S-ISCO provided a low-impact solution that benefits the health and safety of the community and environment. Specifically VeruTEK’s innovative treatment:
Destroyed contamination in place, avoiding digging and hauling thousands of truck-loads of contaminated soil through the community while preserving the stability of the subsurface and high-rise buildings on adjacent parcels;
Prevented surrounding businesses and residents from being exposed to dust and emissions related to large scale excavation, and also reduced soil gas contamination;
Took place during a short time frame (five months), without disturbing the community; and
Provided a permanent solution to site contamination, preparing the site for safe and productive reuse.
Arana Hankin, President of Queens West Development Corporation (QWDC), the New York State public authority responsible for the development of the Queens West project, said, “Issuance of a Certificate of Completion for this brownfield site is an exciting milestone in the redevelopment of Queens waterfront property. We look forward to beginning the next phase of redevelopment, construction by the City of New York of a state-of-the art public library on the site, which was cleaned up with virtually no disruption to the community.”
At this urban site, VeruTEK conducted S-ISCO injections to treat more than 50,000 pounds of coal tar contamination in the soil by destroying in-situ (in place underground) over 90% of the combined polycyclic aromatic hydrocarbons (PAHs) and BTEX compounds, including 95% of the naphthalene. VeruTEK’s novel S-ISCO technology combines patented plant-based surfactant and co-solvent mixtures (VeruSOL) with free-radical oxidant systems to safely release (desorb) and destroy recalcitrant contaminants from the soil. VeruTEK’s S-ISCO technology destroyed the primary source of contamination, yielding a permanent solution for the site.
VeruTEK’s S-ISCO technology was selected by Fleming Lee Shue, a New York City based environmental management and consulting company which was commissioned to design and manage the cleanup effort by QWDC and a leading national developer and manager of high quality apartment communities. The S-ISCO treatment was augmented by Wavefront Technology Solutions US Inc’s (Wavefront) Primawave pressure-pulsing technology, as well as the RemMetrikSM process to quantify subsurface contamination, optimize its treatment and measure effectiveness.

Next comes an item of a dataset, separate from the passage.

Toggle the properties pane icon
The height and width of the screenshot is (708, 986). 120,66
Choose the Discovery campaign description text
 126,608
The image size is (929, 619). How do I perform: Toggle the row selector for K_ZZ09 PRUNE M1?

Arnold Fleming, President of Fleming Lee Shue, added, “Our firm identifies and commissions innovative technologies which deliver cost effective and thorough environmental cleanup. We were very impressed with the results of VeruTEK’s S-ISCO technology implementation. Compared to full-scale excavations conducted on similar nearby sites, VeruTEK’s remedy not only reduced the project cost by over $5 million dollars but also avoided the release of dust and odor, prevented disruption to the community, and reduced the carbon footprint of the clean-up. The project was done cost effectively, completed on-time, under-budget and resulted in a Certificate of Completion.”

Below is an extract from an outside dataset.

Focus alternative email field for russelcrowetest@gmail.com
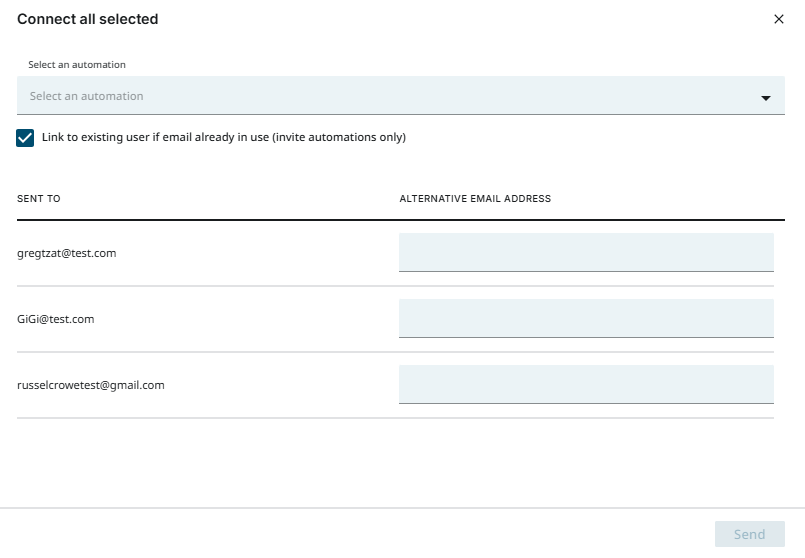 coord(586,384)
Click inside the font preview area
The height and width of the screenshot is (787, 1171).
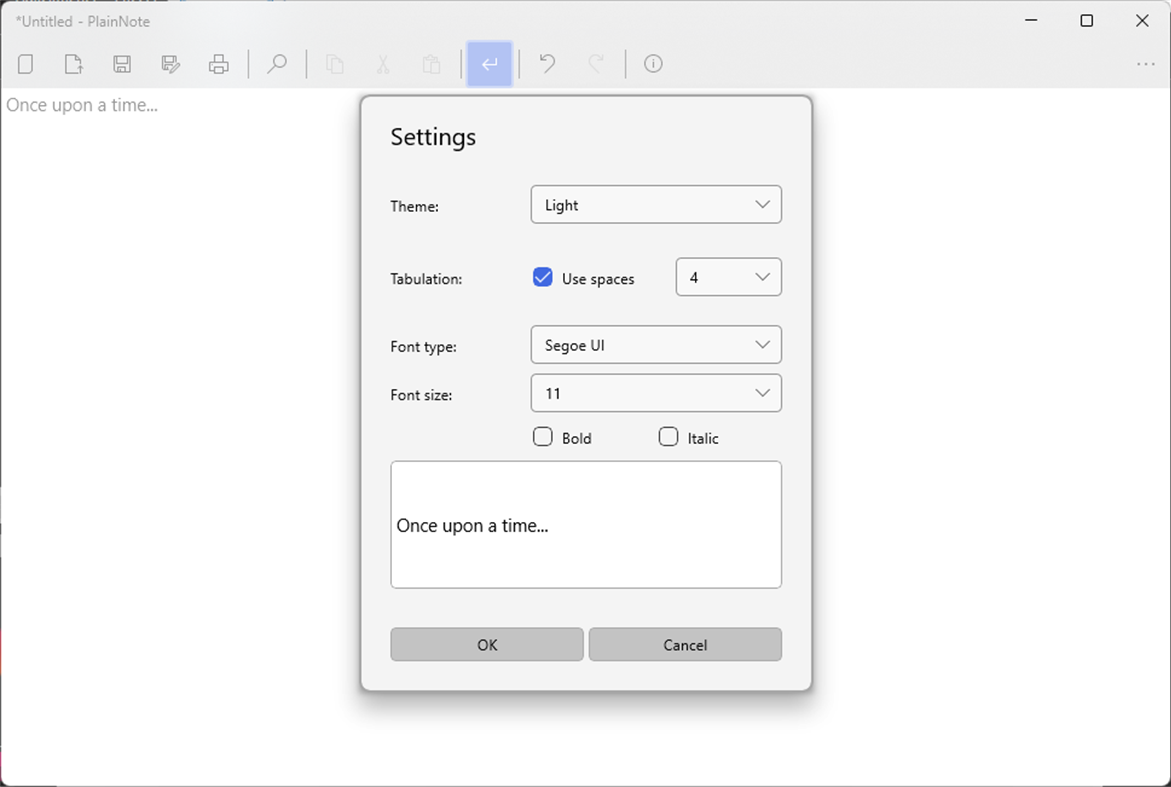coord(586,524)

Dan Socci, VeruTEK’s CEO, praised the work of the combined Fleming Lee Shue and VeruTEK team that designed and implemented the S-ISCO remedy, as well as the results achieved, stating, “We are proud of the outcome of this project and had a very positive experience collaborating with Fleming Lee Shue. We look forward to repeating this project’s success and bringing a safe, effective and environmentally preferable solution to other brownfield sites, enabling their return to productive use.”

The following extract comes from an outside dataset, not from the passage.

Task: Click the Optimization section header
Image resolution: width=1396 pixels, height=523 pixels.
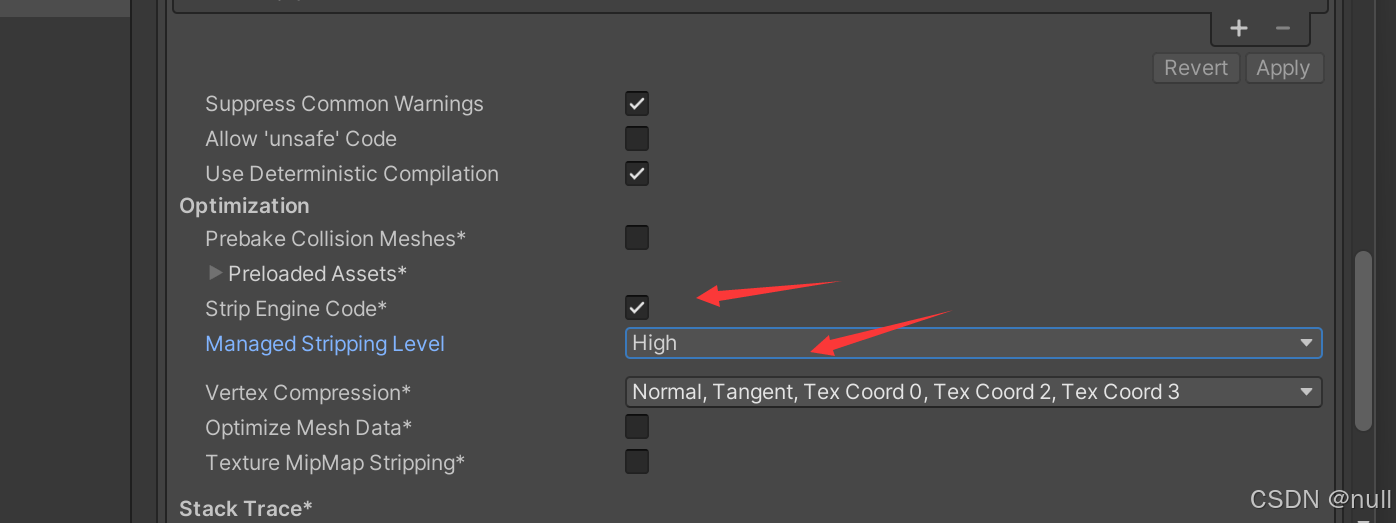Action: 244,206
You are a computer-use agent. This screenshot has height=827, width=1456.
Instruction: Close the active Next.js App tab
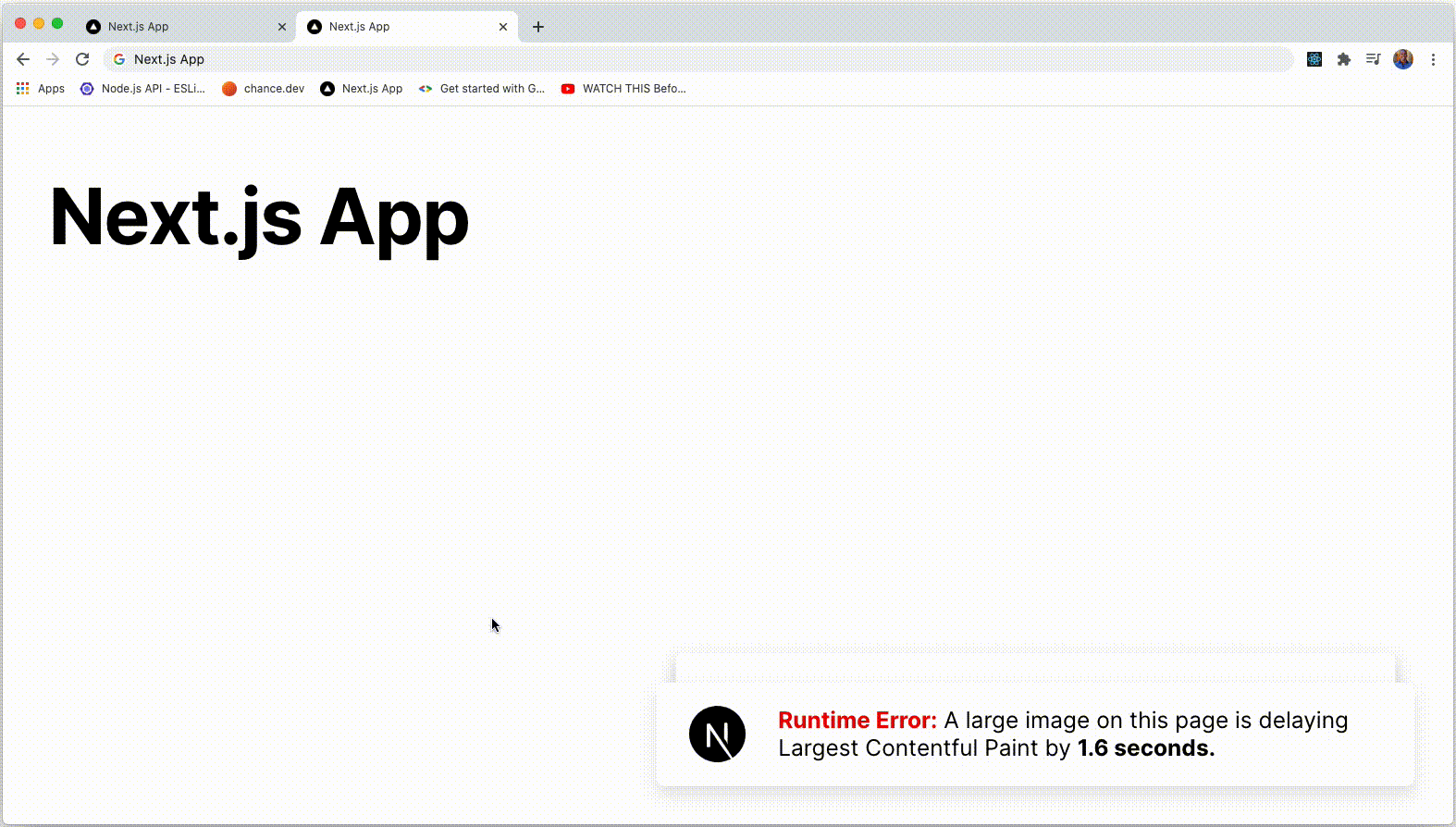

VeruTEK has successfully implemented S-ISCO at locations worldwide to treat former MGP sites, chlorinated solvents contamination—including industrial cleaning and dry cleaning chemicals, home heating oil spills, and gasoline station tank leaks. The successful destruction of MGP-related coal tar at the Hunters Point brownfield site in Queens, adjacent to the East River and in a densely developed urban setting, demonstrates the ability of S-ISCO to achieve contaminant source destruction in-situ quickly and safely for the benefit of the community and the environment.